It then came to mind that a Scots relative, great-uncle Patrick Singer Fowler had been involved in this sort of thing.

I knew very little about the man, especially his war service. So I read on. The story became interesting...

A Red Cross group photo

On turning the page the story continued with a half page photograph to look view. I glanced at the photograph and low and behold, there was Great-uncle Patrick.

Patrick Singer Fowler WW1 Red Cross member (top left) - image courtesy Ernie FowlerI couldn’t believe my eyes - there he was standing in the top left hand corner of the photo. He is on the outside of the back row in a group of nineteen men with a war time ambulance in the background.

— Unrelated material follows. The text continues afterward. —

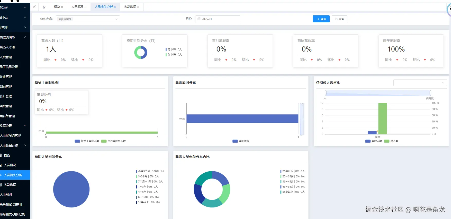This screenshot has height=219, width=451.
Task: Open dropdown in 各岗位人数占比 panel
Action: [x=420, y=83]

I have photos of him as a much older person but this image was certainly a younger him. I still couldn’t believe it - What a find!

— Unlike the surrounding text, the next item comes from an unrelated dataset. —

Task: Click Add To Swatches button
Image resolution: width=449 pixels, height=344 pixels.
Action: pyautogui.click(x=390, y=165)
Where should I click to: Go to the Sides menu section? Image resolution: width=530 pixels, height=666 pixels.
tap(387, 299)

Excitement took over and I just had to tell all and sundry, of my chance find. I later contacted the magazine and the author of the story asking for more information, but to no avail.

But that find, and the manner in which it happened, was my tale of the week for quite some considerable time. 

Fast forward to 2015

It was in the year 2015 and a kind person had lent me some magazines to read, published by The Scottish Borders Society. As a portion of my family had come from the Scottish Borders I was interested in the stories contained and hoped to find by chance, something about my lot.

There were seven magazines in total and this night I’d taken the last one to bed with me to glace at before falling asleep. As my eyes began to close a paragraph heading at the bottom of a page caught my eye. Red Cross WW1 Service Records available at the British Red Cross website (this link goes to the search page).

I was immediately wide awake. There was a webpage address that could possibly tell me all I’d spent years trying to find.

No sleep tonight

Immediately I did what all good genealogist would do and that was to jump out of bed and crank up the computer. Opening my web browser and quickly entering the address, up came hundreds of details. Within minutes I had all before me.

Something I wondered about for years was now before me - Dates and details of Patrick Singer Fowler’s WW1 war service with the Red Cross, and as an unexpected bonus there was his nineteen year old eldest son Alexander listed above him as well.

I went back to bed way past midnight a very happy person after another chance find...


Footnote

After WW1 in 1922 Patrick Singer Fowler left Tarves, Aberdeenshire, Scotland, and migrated to Sydney, Australia. He and his son Alex operated a watch makers shop in central Hunter St, Sydney for twenty five years until Patricks death in 1947.